Si cualquier recuerdo que pueda evocarles hoy y aquí sobre el 0-5 les parece exagerado por los colores, la nostalgia y el cruyffismo, ya les digo ahora que tienen razón. Pero recuerden que incluso el New York Times hizo una pieza (y eso que, hace 50 años, ni el fútbol ni la España de Franco pintaban nada en Estados Unidos) en la que se dijo que ese resultado “había hecho más por la causa catalana de lo que cualquier político o figura de la resistencia hubiera hecho”.

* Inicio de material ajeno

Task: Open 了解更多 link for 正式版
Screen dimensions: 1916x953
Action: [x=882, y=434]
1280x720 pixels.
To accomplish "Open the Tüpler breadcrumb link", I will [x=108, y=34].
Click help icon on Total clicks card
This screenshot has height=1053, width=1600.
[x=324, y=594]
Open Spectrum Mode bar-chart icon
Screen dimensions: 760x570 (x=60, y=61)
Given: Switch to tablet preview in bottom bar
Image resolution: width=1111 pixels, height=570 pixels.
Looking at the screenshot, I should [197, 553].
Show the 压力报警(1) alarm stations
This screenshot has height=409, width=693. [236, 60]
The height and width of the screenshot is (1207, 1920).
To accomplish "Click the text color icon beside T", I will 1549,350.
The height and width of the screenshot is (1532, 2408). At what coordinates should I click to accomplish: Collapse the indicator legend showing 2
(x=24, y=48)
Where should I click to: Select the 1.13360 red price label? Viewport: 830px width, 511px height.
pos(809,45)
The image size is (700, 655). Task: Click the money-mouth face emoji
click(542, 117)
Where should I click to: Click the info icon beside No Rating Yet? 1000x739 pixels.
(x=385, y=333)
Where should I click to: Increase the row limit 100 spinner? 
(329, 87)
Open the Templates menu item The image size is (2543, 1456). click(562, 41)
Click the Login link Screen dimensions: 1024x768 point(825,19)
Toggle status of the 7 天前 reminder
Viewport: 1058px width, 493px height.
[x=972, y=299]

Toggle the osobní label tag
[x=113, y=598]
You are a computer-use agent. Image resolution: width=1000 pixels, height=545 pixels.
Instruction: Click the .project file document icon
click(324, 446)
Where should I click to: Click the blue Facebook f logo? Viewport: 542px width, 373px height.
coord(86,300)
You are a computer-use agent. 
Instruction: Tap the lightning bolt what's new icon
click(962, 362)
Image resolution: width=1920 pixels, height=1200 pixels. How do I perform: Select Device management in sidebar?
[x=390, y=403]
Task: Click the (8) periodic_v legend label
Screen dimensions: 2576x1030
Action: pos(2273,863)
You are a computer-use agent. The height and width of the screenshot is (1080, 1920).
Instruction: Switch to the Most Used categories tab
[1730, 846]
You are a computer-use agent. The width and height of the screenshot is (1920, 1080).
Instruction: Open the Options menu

El articulista también exageró, porque estamos hablando de un partido de fútbol. De acuerdo. Pero el fútbol era la única actividad de masas en la que nos estaba permitido competir. Y, por tanto, el autor captó la corriente de fondo: fue la primera vez en la vida en la que miles de catalanes ganaron. Y casi más importante que demuéstrale al Madrid que le podíamos golear, fue demostrarnos a nosotros mismos que también sabíamos ganar.
Fue la primera gran victoria colectiva de nuestra vida. Una victoria simbólica, sí, pero rotunda, en campo contrario y televisada por la misma (y única) televisión que nos restregaba cada día por la pantalla de que el rival era “el equipo de todos los españoles”. Por eso entiendo ahora a mi padre llamando a un compañero de trabajo y diciéndole: “¿Lo has visto esto, Miguel? ¿Lo has visto?” Un 0-5 del Barça en el Madrid “en el Estadio Santiago Bernabeu” (pronunciado con solemnidad y respeto reverencial) era mucho más de lo que estaba permitido, era un acto subversivo, casi sacrílogo.
Acomplejados y sin autoestima, el 0-5 fue un triunfo de la audacia de quienes ficharon a un jugador audaz, talentoso y ganador. En el país del "no te signifiques" fue una victoria del desacomplejo y de la modernidad. Por eso, aunque ya ha pasado medio siglo, el 17 de febrero sigue siendo un día de fiesta.